Why pan biscuits?
In preparing my dinner meal plan for a backpacking outing to Big Basin state park with the scouts, I wanted to offer a little more than a one pot stew (which turned into Jambalaya) for us “geezers”. Pan biscuits seemed like a decent addition.
Remember, every pan used is one you have to clean (means wash and rinse water). At our campsite we had to go a little over a tenth of a mile down to the water source and pump and then haul every bit of it (a pints a pound the world around) back UP the hill and at the end of a day’s hike it seemed more like 2 or 3 pounds per pint…
As a scout over four decades ago, I remember the disbelief and thrill of making biscuits on a stick that was suspended above the fire and rotated to allow all sides to take their turn in the flame to cook. Given our location, the multi-year drought in California, and a recently erupted wildfire near us, open fires are out of the question. It was camp stove or nothing for cooking our meals.
I’ve heard about pan biscuits but never experienced them myself. So I read up a bit on the technique and crossed my fingers. Not wanting to reinvent the wheel, I elected to use a recipe from the back of the Bisquick® box. I used the cheesy biscuit recipe, with some slight modifications for my camp pan biscuits.
Pan biscuit recipe
The recipe called for making a garlic powder and butter glaze or wash to go on the biscuits as they came out of the oven. Again, I didn’t want to dirty, especially with greasy melted butter, another pan. So I elected to incorporate the garlic powder into the biscuits and bring the butter to apply to the biscuit as each person preferred. So here’s the recipe for backpacking pan biscuits:
- Bisquick® 2 cups
- powdered milk 0.5 ounces (by weight)
- 5 oz water
- 1/8 tsp garlic powder
- Shredded cheddar cheese (2 ounces)
- mix it all together in a 1 quart plastic freezer bag
on the outside write 5 ounces of water. This will make 8 or 9 biscuits.

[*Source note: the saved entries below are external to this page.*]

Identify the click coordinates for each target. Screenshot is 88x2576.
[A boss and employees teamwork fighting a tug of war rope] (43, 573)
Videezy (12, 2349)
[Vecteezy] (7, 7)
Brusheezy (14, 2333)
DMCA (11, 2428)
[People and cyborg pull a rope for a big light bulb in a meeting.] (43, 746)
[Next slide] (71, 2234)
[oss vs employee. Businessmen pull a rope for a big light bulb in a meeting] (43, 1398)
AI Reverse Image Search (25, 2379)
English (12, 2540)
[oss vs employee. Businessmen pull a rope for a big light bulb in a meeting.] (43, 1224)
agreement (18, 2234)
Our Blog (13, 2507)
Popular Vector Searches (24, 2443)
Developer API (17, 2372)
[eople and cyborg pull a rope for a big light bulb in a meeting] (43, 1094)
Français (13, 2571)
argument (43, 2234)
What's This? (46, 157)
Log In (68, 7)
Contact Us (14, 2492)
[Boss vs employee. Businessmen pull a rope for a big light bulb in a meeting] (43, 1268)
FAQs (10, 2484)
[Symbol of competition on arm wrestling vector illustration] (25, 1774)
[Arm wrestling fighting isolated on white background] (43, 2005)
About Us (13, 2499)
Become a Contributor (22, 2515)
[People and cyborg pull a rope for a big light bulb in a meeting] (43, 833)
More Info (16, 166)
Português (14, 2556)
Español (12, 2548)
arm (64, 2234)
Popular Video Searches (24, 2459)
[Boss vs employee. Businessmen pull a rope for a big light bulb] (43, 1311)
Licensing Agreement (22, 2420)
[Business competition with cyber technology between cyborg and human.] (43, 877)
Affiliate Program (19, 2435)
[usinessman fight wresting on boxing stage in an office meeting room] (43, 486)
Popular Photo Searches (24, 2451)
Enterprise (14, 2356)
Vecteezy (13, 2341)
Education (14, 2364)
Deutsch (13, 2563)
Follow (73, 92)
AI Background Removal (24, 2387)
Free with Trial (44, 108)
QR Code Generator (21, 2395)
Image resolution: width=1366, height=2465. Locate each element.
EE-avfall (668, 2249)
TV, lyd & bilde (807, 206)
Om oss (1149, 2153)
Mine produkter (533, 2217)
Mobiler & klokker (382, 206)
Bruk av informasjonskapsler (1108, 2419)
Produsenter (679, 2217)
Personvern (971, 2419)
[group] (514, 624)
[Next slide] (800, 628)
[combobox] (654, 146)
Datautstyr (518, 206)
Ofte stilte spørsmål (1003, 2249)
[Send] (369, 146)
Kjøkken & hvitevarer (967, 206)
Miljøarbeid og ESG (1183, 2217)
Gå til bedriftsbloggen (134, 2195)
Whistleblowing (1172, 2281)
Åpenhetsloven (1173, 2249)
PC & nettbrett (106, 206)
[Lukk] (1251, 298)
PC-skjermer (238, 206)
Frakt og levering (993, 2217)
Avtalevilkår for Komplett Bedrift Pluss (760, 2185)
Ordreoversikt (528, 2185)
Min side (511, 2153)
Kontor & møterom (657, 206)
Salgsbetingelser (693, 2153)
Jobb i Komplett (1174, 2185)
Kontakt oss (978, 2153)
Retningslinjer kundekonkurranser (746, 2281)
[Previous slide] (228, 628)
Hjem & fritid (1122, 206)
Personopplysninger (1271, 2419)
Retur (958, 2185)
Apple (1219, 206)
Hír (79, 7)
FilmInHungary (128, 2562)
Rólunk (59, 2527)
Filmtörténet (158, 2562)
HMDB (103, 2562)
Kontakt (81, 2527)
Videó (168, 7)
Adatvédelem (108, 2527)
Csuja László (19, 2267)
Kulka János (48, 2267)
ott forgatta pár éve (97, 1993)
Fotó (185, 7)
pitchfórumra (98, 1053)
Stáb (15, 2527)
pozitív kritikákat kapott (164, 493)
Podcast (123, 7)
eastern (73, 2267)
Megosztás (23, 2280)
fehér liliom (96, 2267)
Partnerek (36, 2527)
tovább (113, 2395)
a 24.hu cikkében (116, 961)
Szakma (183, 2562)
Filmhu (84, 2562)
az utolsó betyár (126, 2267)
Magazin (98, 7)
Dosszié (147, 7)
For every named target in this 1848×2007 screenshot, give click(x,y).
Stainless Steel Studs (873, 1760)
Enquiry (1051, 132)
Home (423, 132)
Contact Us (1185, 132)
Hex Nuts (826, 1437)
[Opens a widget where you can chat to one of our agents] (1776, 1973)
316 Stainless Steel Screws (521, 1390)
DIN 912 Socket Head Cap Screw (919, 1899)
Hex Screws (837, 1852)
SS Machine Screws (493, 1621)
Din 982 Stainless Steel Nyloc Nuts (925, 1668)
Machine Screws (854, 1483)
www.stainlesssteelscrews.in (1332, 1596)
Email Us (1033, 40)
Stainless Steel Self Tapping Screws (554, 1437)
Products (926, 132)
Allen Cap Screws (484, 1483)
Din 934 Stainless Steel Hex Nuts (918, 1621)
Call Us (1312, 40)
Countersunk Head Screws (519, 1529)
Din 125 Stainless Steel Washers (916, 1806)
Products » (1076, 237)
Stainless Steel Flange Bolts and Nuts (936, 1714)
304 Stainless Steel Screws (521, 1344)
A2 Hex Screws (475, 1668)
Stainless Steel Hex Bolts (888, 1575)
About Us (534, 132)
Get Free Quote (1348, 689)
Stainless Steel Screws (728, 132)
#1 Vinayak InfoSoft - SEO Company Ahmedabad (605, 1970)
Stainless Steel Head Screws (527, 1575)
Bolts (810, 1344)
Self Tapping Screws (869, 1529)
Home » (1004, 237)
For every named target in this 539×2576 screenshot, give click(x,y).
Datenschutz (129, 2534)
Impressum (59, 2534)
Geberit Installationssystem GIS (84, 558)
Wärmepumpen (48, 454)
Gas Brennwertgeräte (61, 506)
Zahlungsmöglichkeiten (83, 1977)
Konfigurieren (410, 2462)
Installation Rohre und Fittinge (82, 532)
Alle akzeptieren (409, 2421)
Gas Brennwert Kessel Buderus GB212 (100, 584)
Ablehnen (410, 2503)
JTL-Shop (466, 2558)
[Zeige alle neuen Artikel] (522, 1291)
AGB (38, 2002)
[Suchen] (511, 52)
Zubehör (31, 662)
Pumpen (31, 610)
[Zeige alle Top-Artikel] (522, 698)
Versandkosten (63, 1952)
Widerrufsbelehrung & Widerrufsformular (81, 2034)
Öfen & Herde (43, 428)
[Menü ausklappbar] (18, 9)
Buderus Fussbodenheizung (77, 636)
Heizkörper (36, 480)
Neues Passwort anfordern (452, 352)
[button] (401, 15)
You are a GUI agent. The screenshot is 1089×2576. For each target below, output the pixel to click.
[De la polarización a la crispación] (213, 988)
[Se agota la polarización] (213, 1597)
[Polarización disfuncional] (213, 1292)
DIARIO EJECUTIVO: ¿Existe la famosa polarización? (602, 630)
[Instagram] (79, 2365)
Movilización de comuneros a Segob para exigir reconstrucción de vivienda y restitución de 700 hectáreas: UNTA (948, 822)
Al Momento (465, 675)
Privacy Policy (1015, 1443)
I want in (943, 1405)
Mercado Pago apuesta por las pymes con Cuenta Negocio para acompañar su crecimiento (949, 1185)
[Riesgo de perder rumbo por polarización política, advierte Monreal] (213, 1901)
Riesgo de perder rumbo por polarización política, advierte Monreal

The recipe for powdered milk is pretty simple 10%, by weight, powder and 90% water. The recipe for the 2/3 cup of milk should have been 0.53 ounces of powder and 4.8 ounces of water. I came as close as I could given that I was going to be in the woods.
Everything is mixed in the bag. I put in all the dry and mixed that really well and then added the cheese mixing it really well. Remove any excess air from the bag and then it went in the refrigerator (because of the cheese and likely overkill) until we got ready to leave. Hint, pan biscuits are easy to do ahead and in camp.
In Camp Preparation:
Add the 5 oz. water directly to the bag seal it back up and mix by hand through the plastic. Take your time, it should be a fairly stiff dough. Everything should be mixed together, not clumpy. Pay attention to the corners.
Heat the frying pan on a SIMMERING flame. (I love my MSR Dragonfly®) My frying pan is non-stick so I probably don’t need to add any oil, but I added about 1/2 TBL. Once hot, add the pan biscuit dough. Do this by snipping a corner off of the bag to make a piping bag and pipe them into the pan. Given the consistency and texture it was more like “pooping” them into the pan. Cover and let them cook for 4-6 minutes. Remove the lid, if they are firm enough, flip them over and re-cover the pot. Again wait 4-6 minutes.
They’re not unlike pancakes, but much thicker. That’s the reason you need a slower flame. If it was hot like for pancakes, the camp biscuits would burn before cooking through. A couple of the larger, oddly shaped (think trapezoidal pyramids) biscuits had to be turned on edge for a couple of minutes to complete.
Place the completed camp biscuits on a piece of aluminum foil and close. Continue the process until the batter is used up. Arrange the biscuits in the foil in roughly the same size as the lid for your cook put. They can sit on top of the pot, or the lid, to stay warm if you’re not going to indulge right away. Enjoy!
P.S. don’t forget the butter 😉
Please let me know how your camp pan biscuits turn out and where you made them. The general consensus was that the camp pan biscuits were a “do-over.”